● **Provided information**:
◇ ◇ ◇ ◇ ◇

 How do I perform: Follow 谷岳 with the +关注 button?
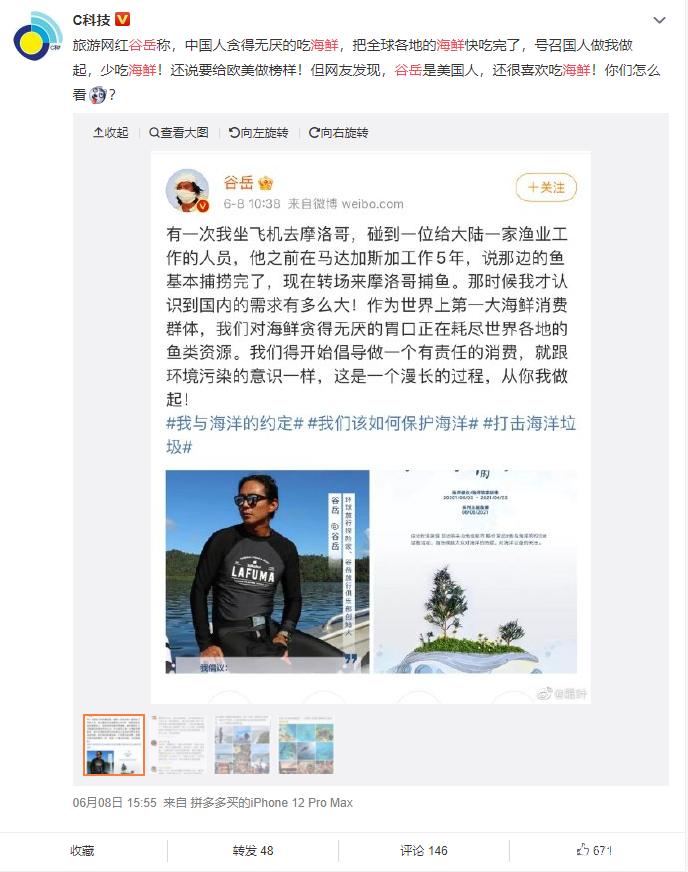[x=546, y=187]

◇ ◇ ◇ ◇ ◇

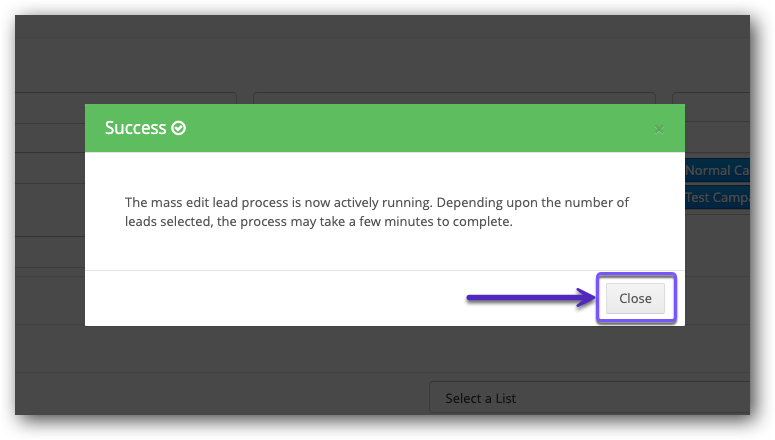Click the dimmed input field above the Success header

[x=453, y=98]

◇ ◇ ◇ ◇ ◇

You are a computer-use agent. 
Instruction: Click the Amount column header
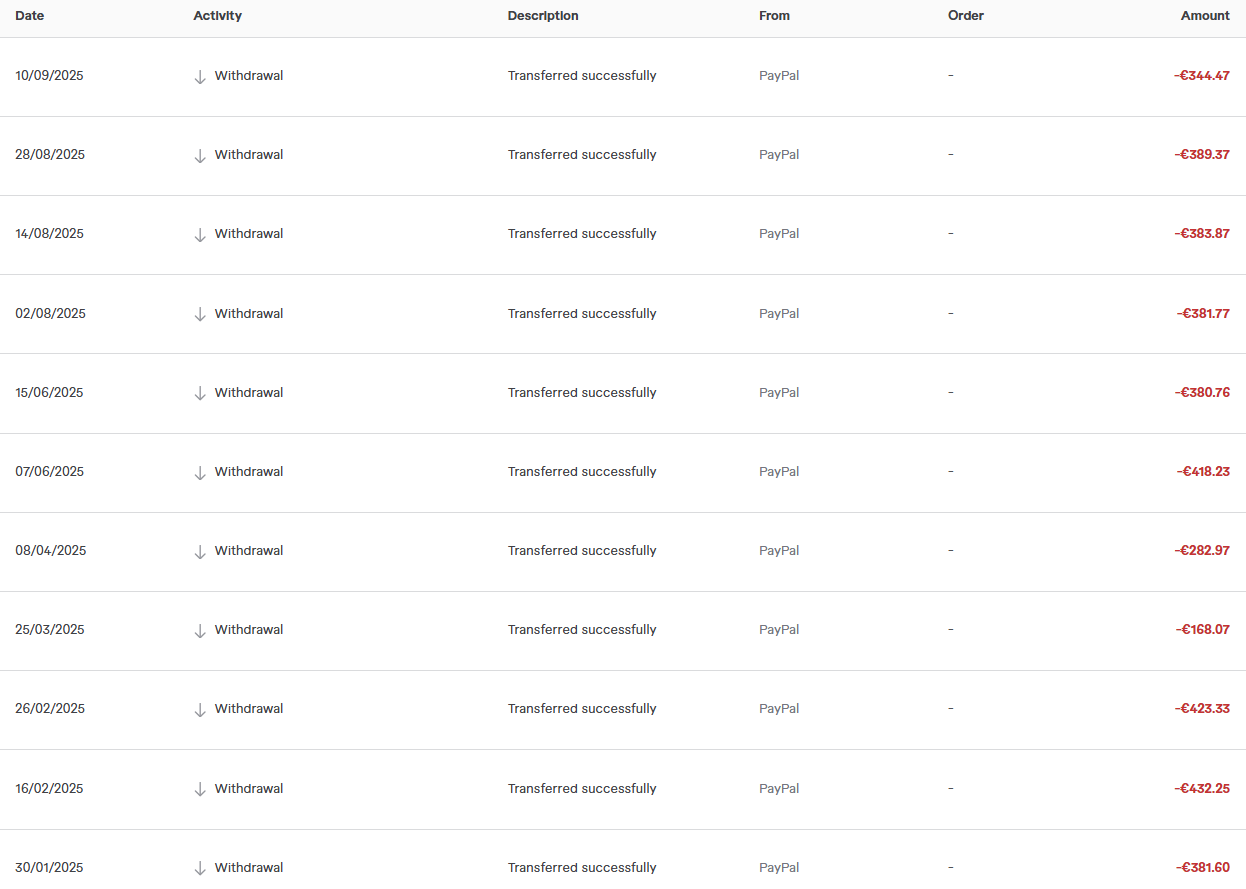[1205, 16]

◇ ◇ ◇ ◇ ◇

● **Job**:
Reproduce the data word for word, starting at the line that contains "Click the dimmed" and ending after the line that contains "[x=453, y=98]". Leave the pictures out.

● **Finished answer**:
Click the dimmed input field above the Success header

[x=453, y=98]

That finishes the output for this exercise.